Between 2018 and 2019, for instance, the number of migrants in family units who crossed the border illegally jumped to 432,838 from 77,794, an increase of 456%. The number of apprehended migrants who were single adults climbed by 30%, to 258,375 from 198,492.

Last year, 621,311 family units were apprehended after crossing the southern border.

In recent years, Mexican families displaced by cartels that control swaths of territory have been crossing the border in ever-greater numbers to seek safety in the United States.

In the first eight months of the 2024 fiscal year, which started Oct. 1, the Border Patrol apprehended nearly 150,000 Mexican migrant families entering the United States illegally, compared with 87,014 in 2023 and 17,040 in 2020.

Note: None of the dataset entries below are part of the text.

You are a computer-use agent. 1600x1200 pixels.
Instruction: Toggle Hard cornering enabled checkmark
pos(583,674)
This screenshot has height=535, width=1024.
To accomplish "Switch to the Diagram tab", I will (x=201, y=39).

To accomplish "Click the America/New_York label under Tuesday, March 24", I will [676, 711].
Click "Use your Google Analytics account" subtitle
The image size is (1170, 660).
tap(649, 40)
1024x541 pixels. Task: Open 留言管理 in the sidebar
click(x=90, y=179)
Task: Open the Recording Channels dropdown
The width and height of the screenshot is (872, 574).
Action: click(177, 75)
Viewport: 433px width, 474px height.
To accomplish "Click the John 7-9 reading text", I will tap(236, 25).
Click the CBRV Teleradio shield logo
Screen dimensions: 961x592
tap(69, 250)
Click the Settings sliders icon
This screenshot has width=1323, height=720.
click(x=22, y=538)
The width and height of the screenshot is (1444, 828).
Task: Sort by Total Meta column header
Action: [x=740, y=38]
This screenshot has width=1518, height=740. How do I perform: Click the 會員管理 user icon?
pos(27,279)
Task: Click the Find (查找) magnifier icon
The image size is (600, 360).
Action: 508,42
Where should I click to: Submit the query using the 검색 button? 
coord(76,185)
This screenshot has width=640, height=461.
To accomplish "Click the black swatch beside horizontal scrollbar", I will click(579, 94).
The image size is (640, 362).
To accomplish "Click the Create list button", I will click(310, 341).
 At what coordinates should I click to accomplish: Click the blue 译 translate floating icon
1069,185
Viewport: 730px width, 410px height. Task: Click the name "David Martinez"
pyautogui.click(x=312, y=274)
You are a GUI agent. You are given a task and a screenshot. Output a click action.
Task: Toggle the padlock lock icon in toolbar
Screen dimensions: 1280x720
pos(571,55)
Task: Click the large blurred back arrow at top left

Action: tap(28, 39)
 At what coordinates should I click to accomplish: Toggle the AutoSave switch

“Huge numbers of Mexican families have been coming, and they are easy to send back,” said Kathleen Bush-Joseph, a policy analyst at the Migration Policy Institute, a nonpartisan think tank, because they can be returned to their country on a bus.

The removal of families, and the exemption for unaccompanied minors, under the new restrictions are almost certain to lead to family separations as desperate parents decide to send their children alone, often with smugglers, she said.

In May last year, a 4-year-old child was dropped into the United States over the steel wall that separates San Diego from the Mexican city of Tijuana. The child survived. Two years earlier, agents rescued two young sisters, 3 and 5, who had been dropped on the U.S. side of the barrier in New Mexico.